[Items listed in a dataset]
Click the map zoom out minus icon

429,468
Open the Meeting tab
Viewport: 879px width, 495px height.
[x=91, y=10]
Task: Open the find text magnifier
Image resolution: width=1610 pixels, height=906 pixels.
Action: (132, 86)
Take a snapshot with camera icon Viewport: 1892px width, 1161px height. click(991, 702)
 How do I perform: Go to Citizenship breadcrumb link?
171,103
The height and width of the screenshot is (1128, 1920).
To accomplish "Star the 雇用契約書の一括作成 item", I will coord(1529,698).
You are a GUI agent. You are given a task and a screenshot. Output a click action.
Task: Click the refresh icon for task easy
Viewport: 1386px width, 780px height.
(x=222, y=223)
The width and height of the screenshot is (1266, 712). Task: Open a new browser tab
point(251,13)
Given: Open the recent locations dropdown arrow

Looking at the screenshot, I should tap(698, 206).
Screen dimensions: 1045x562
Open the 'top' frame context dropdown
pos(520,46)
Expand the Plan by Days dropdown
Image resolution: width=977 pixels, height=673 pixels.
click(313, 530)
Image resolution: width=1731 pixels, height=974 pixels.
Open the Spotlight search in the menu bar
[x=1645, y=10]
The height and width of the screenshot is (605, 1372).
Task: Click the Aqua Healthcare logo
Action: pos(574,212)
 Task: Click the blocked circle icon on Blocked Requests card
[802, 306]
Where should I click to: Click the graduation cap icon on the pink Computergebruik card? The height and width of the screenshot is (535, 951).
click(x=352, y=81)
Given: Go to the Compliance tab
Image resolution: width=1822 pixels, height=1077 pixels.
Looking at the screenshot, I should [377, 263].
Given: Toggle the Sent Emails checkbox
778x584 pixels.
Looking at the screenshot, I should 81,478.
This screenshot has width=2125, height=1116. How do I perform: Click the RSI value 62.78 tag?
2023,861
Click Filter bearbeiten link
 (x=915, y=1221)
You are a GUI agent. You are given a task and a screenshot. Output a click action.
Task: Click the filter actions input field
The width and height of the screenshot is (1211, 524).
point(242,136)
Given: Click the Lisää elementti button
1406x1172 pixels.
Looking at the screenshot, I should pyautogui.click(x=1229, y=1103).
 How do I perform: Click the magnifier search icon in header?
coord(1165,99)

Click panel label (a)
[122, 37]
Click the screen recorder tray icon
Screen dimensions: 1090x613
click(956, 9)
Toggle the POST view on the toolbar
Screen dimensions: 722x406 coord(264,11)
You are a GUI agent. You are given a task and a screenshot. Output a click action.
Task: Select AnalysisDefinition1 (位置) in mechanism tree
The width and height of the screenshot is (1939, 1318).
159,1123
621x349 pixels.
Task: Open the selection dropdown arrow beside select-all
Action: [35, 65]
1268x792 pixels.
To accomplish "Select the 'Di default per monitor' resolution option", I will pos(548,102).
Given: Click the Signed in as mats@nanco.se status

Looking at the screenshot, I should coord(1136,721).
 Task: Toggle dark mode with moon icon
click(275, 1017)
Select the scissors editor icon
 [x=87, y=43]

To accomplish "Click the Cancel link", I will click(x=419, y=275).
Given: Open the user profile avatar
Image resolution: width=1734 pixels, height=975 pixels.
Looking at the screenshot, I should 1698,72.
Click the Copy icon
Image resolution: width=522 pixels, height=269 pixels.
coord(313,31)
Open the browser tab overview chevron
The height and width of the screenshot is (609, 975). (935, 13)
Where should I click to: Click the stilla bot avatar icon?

**Assigned task:**
Could you copy every line from the records that mentions the word "accomplish"?

**Problem solution:**
To accomplish "Star the 雇用契約書の一括作成 item", I will coord(1529,698).
To accomplish "Select the 'Di default per monitor' resolution option", I will pos(548,102).
To accomplish "Click the Cancel link", I will click(x=419, y=275).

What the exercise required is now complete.